Kejriwal's talent for using social media platforms is legendary. He might not have the luxury of institutional memory, but he has mastered the art of hardcore politics. That is why many feel he is a bigger threat to Modi than Rahul Gandhi. It is in this context that Kejriwal and his party have realised that being soft on Modi won't lead them anywhere. It damages their USP as a party that loves to call a spade a spade and feeds the narrative that the party has surrendered before Modi and has become the B-Team of BJP.
AAP has also realised that not speaking against Modi has not fetched any dividends. Rather, institutional attacks on the AAP government in Delhi have increased exponentially. If AAP faced trouble during Najeeb Jung and Anil Baijal's stints as Lieutenant Governor (LG), after VK Saxena's takeover it is war.
Manish Sisodia's arrest was the tipping point. Kejriwal has lost all hope of mending relationships with Modi. He is left with two options - either leave the battle without fighting or go down fighting. He has chosen the second option and the Adani issue has come at the most opportune time. After his initial hesitation, he jumped in.
There is no doubt that Rahul Gandhi has taken the lead and he should be credited for making the Adani issue a national talking point. He is also paying the price. He lost his membership of parliament. Yet, he is not willing to surrender before Modi. In Kejriwal, now Rahul Gandhi has an ally who is more articulate and social media savvy.
Kejriwal's full-throated personal attack on Modi in the Delhi assembly is calculated. He has three objectives in mind.
One, if the agencies grab him in the future, he can project himself as a martyr who is paying the price for raising an issue in the larger public interest.
Two, it will help him reclaim lost ground in the fight against corruption, which is AAP's core value and the very reason for its existence.

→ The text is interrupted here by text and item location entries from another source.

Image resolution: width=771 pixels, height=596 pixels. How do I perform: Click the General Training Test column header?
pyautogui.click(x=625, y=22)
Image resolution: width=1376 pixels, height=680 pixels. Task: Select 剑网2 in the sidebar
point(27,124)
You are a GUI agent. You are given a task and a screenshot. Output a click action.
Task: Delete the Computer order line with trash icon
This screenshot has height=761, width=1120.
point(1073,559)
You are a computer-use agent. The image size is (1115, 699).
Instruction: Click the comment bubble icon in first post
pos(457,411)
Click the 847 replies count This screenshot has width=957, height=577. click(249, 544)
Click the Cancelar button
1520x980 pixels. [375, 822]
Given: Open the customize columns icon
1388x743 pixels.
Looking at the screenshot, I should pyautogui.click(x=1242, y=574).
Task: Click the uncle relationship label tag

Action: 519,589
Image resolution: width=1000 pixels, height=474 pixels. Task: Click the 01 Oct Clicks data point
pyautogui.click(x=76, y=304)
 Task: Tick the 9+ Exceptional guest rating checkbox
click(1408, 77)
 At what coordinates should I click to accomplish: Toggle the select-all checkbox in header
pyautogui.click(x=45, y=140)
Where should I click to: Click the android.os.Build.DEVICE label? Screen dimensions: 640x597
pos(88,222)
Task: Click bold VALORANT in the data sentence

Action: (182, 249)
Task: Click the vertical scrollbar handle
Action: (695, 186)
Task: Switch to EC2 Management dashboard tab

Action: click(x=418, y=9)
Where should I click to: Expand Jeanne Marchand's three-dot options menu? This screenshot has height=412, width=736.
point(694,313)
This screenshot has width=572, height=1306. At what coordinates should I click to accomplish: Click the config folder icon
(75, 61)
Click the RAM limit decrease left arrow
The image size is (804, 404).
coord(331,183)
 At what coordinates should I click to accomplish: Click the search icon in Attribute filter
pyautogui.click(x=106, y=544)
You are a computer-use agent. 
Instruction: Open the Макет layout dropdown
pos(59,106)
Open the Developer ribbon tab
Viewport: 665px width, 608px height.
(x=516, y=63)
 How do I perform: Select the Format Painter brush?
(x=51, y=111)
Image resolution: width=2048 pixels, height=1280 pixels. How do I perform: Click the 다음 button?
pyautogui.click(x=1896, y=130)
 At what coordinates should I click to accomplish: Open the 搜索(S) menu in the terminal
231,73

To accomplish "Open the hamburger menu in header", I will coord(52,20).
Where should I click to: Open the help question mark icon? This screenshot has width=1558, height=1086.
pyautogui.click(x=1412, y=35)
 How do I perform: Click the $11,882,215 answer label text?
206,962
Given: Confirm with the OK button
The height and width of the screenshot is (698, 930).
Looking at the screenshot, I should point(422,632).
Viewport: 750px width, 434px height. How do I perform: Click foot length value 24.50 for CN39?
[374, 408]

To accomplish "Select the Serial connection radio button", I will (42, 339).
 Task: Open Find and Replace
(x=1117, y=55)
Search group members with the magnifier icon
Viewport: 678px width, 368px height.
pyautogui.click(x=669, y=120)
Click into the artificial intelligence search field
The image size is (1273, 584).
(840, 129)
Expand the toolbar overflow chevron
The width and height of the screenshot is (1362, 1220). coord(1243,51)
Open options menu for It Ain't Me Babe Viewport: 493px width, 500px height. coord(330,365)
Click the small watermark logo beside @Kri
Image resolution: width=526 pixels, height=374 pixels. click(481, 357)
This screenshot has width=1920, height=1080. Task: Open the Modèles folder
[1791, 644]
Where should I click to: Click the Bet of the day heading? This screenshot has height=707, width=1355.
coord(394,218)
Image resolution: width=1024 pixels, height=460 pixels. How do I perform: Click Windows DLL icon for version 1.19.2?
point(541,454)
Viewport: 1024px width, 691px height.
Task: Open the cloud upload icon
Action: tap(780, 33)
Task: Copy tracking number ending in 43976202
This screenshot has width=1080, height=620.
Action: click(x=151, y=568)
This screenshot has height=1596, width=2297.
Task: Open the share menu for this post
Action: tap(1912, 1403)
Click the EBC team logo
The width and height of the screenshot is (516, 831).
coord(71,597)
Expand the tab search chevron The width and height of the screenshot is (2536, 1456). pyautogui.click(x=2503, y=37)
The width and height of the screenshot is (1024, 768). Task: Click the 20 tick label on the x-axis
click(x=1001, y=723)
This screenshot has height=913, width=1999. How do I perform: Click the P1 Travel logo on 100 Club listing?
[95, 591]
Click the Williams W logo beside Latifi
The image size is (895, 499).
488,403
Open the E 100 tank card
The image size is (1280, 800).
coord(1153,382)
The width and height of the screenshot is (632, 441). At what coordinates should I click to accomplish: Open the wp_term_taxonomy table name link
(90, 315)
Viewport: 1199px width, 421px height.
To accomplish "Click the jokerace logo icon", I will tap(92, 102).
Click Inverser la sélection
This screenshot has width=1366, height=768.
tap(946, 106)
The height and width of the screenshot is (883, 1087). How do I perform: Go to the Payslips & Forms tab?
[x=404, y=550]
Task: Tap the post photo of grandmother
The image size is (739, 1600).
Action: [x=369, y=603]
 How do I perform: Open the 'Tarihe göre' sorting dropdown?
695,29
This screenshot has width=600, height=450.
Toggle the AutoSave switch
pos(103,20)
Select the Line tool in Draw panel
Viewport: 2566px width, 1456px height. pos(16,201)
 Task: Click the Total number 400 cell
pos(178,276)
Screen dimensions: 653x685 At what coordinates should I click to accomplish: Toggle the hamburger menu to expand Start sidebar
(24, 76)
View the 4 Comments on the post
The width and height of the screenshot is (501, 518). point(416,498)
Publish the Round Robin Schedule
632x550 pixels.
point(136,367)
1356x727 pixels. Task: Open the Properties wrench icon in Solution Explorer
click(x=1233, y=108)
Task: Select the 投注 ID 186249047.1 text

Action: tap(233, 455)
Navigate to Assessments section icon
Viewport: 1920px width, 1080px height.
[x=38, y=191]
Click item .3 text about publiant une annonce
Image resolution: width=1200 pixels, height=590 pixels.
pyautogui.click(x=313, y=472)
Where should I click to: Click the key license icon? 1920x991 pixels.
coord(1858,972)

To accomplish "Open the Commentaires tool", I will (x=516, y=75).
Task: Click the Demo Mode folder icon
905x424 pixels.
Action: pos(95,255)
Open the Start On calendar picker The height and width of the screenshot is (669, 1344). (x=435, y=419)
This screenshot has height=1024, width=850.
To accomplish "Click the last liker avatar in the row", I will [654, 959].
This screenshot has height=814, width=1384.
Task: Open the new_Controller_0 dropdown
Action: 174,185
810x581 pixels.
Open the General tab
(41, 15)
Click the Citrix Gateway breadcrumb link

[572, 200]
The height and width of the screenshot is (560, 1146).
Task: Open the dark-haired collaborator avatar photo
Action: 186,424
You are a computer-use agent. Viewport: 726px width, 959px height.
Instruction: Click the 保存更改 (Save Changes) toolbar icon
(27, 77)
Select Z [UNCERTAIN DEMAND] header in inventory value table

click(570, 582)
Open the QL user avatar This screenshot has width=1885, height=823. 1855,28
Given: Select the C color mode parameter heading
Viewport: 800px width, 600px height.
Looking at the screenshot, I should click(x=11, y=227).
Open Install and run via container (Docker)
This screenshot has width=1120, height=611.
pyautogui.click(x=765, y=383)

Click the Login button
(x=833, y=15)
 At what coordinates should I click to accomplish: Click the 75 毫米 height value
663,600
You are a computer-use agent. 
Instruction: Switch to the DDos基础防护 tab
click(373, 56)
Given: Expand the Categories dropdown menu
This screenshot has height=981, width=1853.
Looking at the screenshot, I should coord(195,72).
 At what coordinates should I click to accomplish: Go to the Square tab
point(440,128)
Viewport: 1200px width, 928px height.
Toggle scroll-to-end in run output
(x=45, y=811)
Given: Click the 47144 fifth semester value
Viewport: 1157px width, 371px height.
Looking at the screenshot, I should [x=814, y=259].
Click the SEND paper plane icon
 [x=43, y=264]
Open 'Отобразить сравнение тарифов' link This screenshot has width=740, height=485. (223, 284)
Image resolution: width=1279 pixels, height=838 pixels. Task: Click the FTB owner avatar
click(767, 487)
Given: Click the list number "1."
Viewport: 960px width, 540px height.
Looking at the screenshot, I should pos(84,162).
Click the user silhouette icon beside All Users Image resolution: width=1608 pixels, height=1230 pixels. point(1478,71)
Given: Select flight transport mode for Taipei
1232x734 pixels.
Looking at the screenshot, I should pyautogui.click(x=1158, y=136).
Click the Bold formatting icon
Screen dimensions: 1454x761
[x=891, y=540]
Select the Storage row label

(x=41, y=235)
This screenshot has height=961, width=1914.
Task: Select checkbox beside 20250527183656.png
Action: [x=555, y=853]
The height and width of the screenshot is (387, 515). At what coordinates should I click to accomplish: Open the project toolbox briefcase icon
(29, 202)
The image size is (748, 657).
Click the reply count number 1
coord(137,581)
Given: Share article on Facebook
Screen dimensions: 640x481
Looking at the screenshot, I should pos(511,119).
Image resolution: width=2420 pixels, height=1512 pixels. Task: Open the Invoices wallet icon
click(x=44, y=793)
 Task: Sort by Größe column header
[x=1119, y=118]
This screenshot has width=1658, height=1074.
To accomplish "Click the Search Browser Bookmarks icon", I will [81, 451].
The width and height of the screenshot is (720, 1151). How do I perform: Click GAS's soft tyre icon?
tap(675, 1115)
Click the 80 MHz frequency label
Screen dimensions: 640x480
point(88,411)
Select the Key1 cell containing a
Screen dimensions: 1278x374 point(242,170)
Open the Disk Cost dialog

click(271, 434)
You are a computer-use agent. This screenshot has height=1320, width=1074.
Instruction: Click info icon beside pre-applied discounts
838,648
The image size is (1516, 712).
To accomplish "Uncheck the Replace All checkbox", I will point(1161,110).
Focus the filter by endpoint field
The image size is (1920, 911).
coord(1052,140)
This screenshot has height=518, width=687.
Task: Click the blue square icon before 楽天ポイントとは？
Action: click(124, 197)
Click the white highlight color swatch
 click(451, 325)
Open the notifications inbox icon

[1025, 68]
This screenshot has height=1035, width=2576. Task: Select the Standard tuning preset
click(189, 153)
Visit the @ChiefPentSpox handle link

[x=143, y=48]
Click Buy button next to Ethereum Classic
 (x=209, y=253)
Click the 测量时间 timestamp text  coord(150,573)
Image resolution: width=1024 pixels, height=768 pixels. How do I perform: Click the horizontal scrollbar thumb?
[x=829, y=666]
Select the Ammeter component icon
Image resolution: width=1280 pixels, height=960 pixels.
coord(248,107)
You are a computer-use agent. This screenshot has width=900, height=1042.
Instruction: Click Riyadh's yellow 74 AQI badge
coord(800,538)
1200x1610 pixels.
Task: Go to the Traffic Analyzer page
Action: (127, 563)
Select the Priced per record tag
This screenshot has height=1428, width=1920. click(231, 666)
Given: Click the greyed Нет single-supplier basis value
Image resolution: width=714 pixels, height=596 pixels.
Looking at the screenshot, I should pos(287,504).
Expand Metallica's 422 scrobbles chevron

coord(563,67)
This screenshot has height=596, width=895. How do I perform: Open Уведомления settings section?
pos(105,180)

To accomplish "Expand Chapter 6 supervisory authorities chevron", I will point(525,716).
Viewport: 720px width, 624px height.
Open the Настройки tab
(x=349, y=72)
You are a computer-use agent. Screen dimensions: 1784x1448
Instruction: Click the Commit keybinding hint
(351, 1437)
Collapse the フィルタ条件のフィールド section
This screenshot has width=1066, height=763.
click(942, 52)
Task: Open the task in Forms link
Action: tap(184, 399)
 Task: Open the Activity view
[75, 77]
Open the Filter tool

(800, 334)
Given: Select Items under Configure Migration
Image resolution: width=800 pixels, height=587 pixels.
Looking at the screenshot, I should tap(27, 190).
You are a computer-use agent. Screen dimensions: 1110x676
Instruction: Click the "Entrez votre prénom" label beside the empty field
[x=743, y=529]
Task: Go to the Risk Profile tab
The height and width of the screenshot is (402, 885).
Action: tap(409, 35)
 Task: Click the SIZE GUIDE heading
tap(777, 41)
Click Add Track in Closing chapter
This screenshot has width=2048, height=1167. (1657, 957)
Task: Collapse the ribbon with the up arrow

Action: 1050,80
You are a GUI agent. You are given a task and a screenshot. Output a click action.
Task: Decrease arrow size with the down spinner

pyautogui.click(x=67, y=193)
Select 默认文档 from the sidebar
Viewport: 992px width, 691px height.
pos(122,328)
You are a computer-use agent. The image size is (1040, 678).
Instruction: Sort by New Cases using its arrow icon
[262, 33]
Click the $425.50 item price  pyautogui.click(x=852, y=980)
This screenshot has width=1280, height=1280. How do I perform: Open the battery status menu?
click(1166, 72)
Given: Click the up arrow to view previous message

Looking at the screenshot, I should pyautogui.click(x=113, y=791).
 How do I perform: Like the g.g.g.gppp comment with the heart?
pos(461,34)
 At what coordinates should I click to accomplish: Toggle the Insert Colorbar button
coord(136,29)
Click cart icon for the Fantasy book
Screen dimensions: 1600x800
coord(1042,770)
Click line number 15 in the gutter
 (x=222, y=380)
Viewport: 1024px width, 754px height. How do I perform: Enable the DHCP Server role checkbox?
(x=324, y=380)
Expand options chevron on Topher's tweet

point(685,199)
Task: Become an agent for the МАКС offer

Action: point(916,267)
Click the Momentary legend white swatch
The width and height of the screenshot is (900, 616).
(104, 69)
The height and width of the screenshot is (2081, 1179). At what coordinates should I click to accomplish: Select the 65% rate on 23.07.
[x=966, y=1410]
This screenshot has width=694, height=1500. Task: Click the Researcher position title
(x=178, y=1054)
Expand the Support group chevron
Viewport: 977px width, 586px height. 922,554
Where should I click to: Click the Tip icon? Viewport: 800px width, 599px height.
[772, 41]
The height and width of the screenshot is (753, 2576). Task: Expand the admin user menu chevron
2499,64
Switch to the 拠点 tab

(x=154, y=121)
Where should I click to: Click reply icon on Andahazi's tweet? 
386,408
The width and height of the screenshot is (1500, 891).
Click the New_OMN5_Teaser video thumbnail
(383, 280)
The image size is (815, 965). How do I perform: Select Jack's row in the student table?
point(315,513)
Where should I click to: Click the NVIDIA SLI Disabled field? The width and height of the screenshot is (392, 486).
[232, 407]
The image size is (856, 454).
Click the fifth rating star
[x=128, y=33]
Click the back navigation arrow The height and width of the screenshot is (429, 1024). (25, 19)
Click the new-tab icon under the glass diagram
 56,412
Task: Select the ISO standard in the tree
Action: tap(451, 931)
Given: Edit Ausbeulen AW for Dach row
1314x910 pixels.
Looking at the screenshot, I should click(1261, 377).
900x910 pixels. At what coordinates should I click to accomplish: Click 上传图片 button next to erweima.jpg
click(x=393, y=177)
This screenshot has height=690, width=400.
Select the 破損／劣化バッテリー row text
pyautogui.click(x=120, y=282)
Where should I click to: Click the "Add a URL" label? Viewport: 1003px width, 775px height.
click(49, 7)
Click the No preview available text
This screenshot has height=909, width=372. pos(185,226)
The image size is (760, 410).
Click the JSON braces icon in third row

Three, this will further raise his stock among opposition leaders. Why should only Rahul Gandhi have all the fun and credit? This is also Kejriwal's convoluted way of throwing his hat in the ring. Who knows what will happen in the future?
Knowing Modi, this is a dangerous game. This might be a fight to the finish. But Kejriwal has always been a gambler, a great gambler.
(Ashutosh is author of 'Hindu Rashtra' and Editor, satyahindi.com.)
Disclaimer: These are the personal opinions of the author.